Rasa putus asa dalam
mengatasi problem kecanduannya serta untuk memperbaiki kehidupan
keluarganya, baik dalam relasinya dengan kedua orang tuanya maupun
keluarganya sendiri, mengantarkan Kurt pada satu kondisi depresi yang
luar biasa. Akhirnya, di awal April 1994, Kurt ditemukan bunuh diri
di rumahnya dengan meledakkan kepalanya sambil mengkonsumsi
obat-obatan, setelah beberapa hari sebelumnya kabur dari rumah sakit
di Los Angeles tempat ia dirawat untuk mengatasi kecanduannya.
Meninggalnya Kurt akibat
bunuh diri ini menambah daftar panjang para artis dan orang-orang
ternama lainnya yang mengakhiri hidupnya dengan cara yang tragis itu.

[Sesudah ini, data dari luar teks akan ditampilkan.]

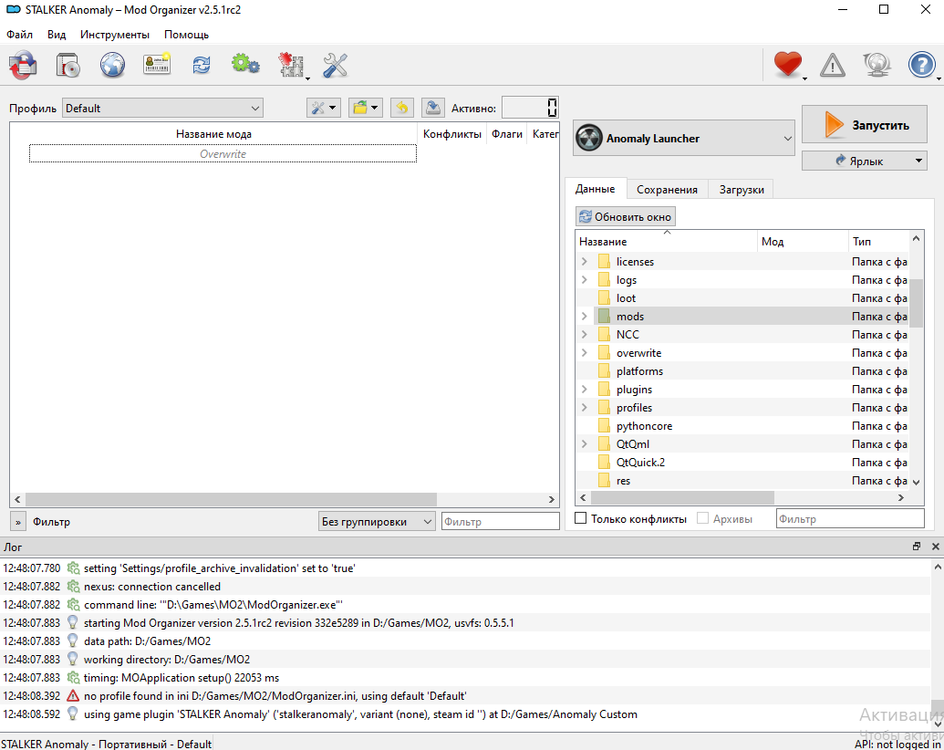Click the mod list Фильтр input field

pos(500,521)
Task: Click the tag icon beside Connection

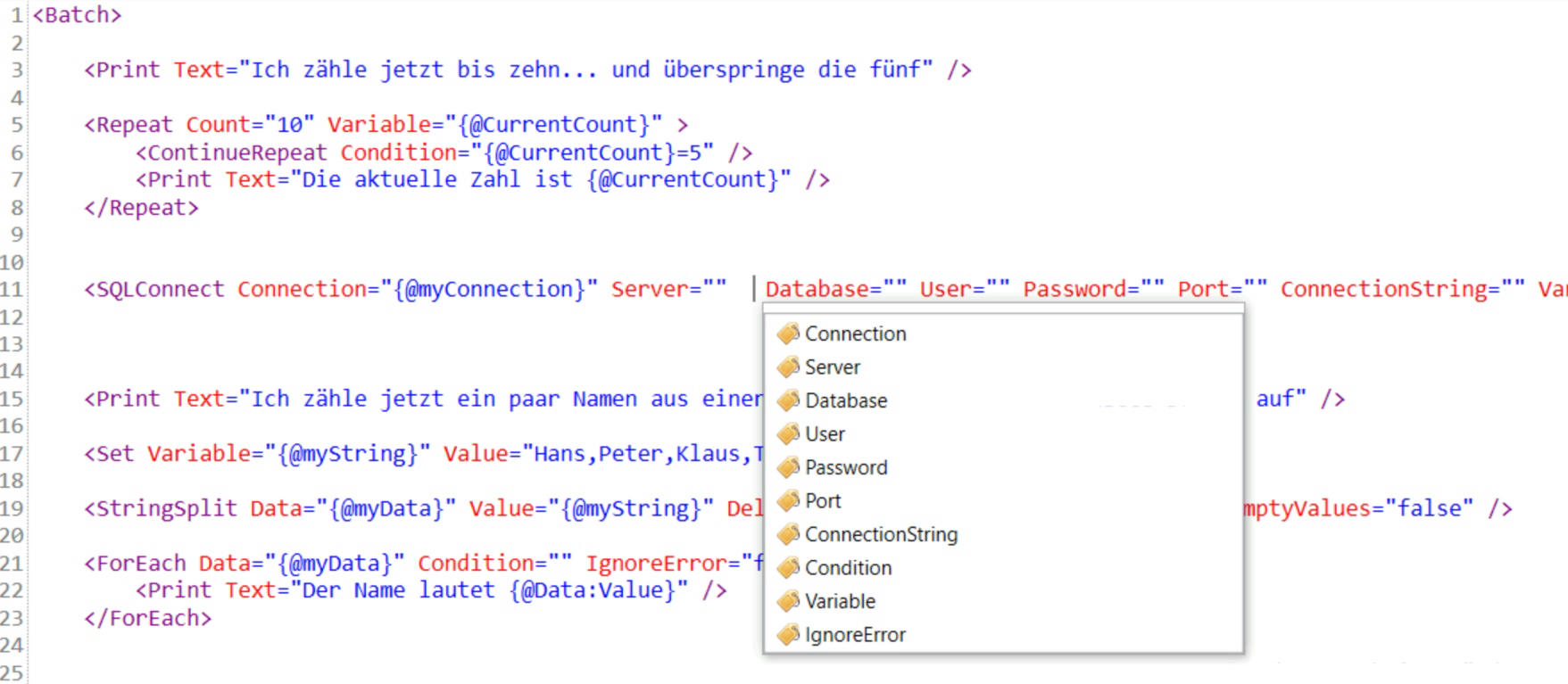Action: click(x=788, y=334)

Sebelumnya tercatat nama Jim Morrison, Jimi Hendrix, dan Janis
Joplin, para musisi yang secara kebetulan sama-sama meninggal di usia
27 tahun—seperti juga Kurt.
Charles R Cross
menyajikan kisah hidup Kurt Cobain dalam buku ini dengan cukup detail
dan komprehensif. Dengan dibagi ke dalam dua puluh empat bab, Cross
mengimbuhkan catatan keterangan waktu dan tempat di tiap awal bab,
sehingga pembaca akan cukup mudah menelusuri alur hidup Kurt. Cross,
yang menjadi editor di majalah musik The Rocket ini, cukup berhasil
memperlihatkan berbagai segi manusiawi Kurt, seorang artis terkemuka
yang gema pengaruhnya hingga kini masih terasa, terutama di kalangan
muda. Segi-segi manusiawi yang penuh lika-liku dari jejak kehidupan
Kurt disampaikan dengan keahlian bertutur yang indah dan menawan;
tentang perjuangan Kurt yang berkreasi dengan penuh kerja keras di
dunia musik, bagaimana karya-karya musiknya itu lahir, Kurt kecil dan
remaja yang merasa terabaikan dan terbuang di keluarganya, Kurt yang
merasa dieksploitasi oleh media dan para penggemarnya, serta
hubungan-hubungan kemanusiaan yang rumit antara Kurt dengan orang di
sekelilingnya. Cross cukup berhasil menuturkan semua itu dengan
keterlibatan emosi yang mendalam, sehingga pembaca buku ini dapat
berempati dan masuk ke relung suasana setiap peristiwa.
Kelebihan utama buku ini
lebih terlihat karena Cross berhasil menghimpun dan mengolah segudang
data yang cukup berharga tentang kehidupan Kurt itu sendiri. Cross
dalam buku ini tidak sedang bergosip atau sekadar menyajikan isu-isu
murahan tak berdasar tentang kehidupan Kurt. Empat ratus wawancara
dengan berbagai pihak yang terlibat dengan kehidupan pribadi dan
karier Kurt di dunia musik dilakukan Cross selama sekitar empat
tahun. Belum lagi berbagai arsip dan dokumen penting berkaitan dengan
Kurt yang ditelusuri Cross, seperti catatan medis dan kepolisian,
serta catatan harian yang ditulis Kurt sendiri. Kegigihan menelisik
dan mengolah data inilah yang sebenarnya memang sangat dibutuhkan
seseorang dalam menulis sebuah buku berjenis biografi, karena hanya
dengan begitu sebuah buku biografi akan dapat tampil bertenaga dan
tersaji secara baik—seperti buku ini.
Meski diterjemahkan
secara keroyokan oleh tiga orang, buku ini cukup enak dibaca. Pilihan
kata dan strukturnya sengaja dibuat lebih populer, sehingga dalam
dialog-dialognya kita akan banyak menjumpai kata-kata yang tidak
baku, seperti “kalo”, “ancur”, dan sebagainya. Beberapa
ungkapan bahasa Inggris yang dalam konteks Indonesia saat ini juga
sedang populer dan sering digunakan sehari-hari, seperti ungkapan “so
what?”, oleh penerjemahnya tetap dibiarkan dalam bahasa Inggris.
Dengan cara ini, suasana dan karakter tokoh-tokoh di buku ini, yang
kebanyakan memang anak muda, menjadi lebih kental terasa.